- DIRECTIONS FOR THIS TASK -
Identify every line below that contains the word "height", and copy each of those lines in full.

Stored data
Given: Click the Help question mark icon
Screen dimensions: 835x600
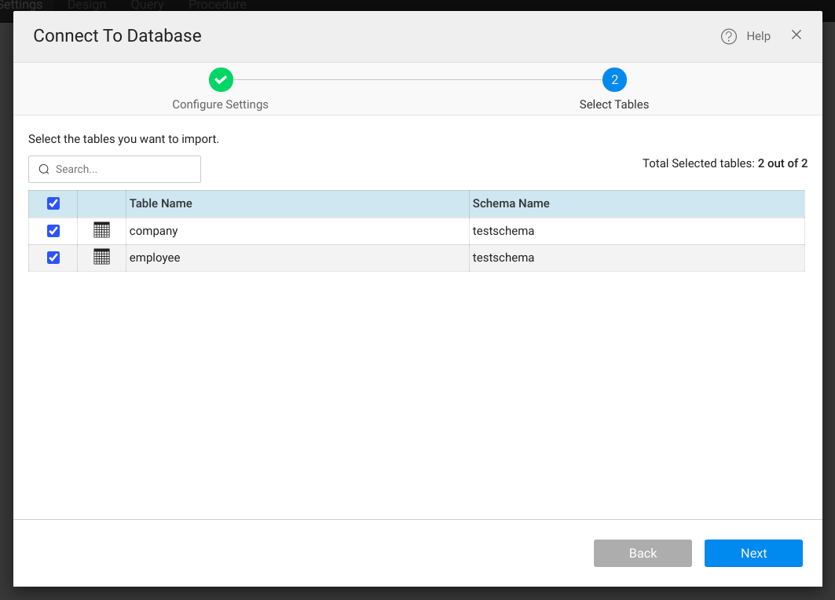Looking at the screenshot, I should tap(729, 36).
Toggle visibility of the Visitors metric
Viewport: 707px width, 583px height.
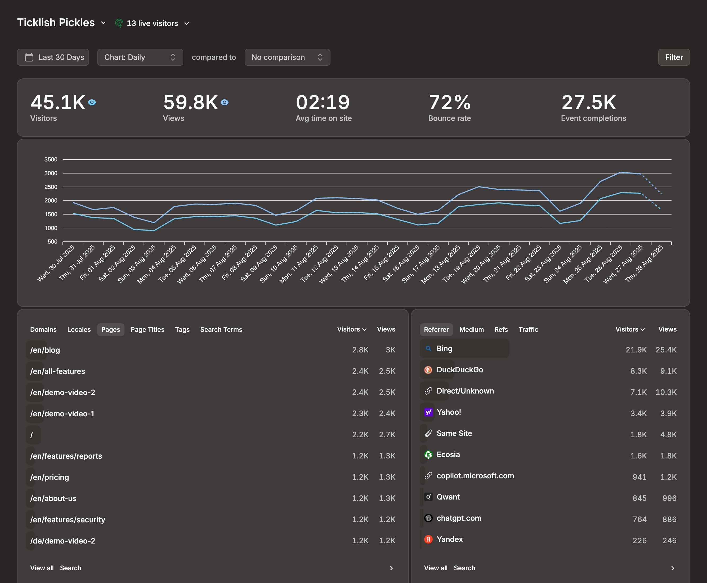[x=92, y=102]
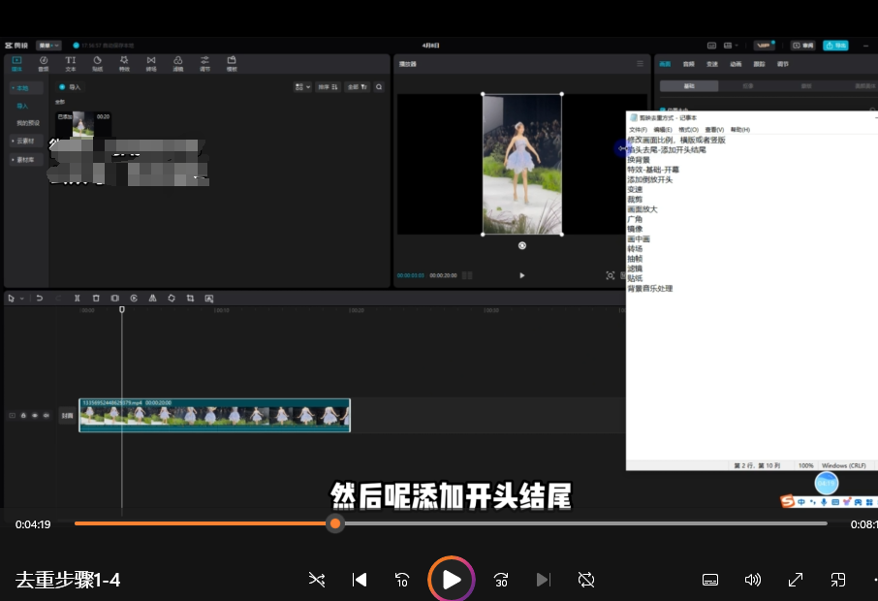Screen dimensions: 878x601
Task: Switch to the 变速 tab in properties
Action: pos(712,64)
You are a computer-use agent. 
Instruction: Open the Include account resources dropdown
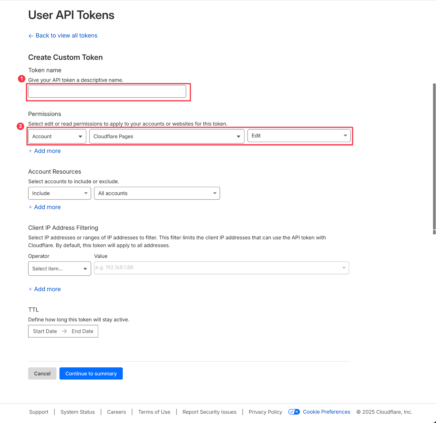pos(59,193)
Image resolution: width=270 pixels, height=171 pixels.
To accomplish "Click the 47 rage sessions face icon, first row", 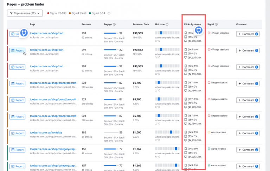I will tap(209, 33).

- TASK RESPONSE -
Viewport: 707px width, 583px height.
Image resolution: width=270 pixels, height=171 pixels.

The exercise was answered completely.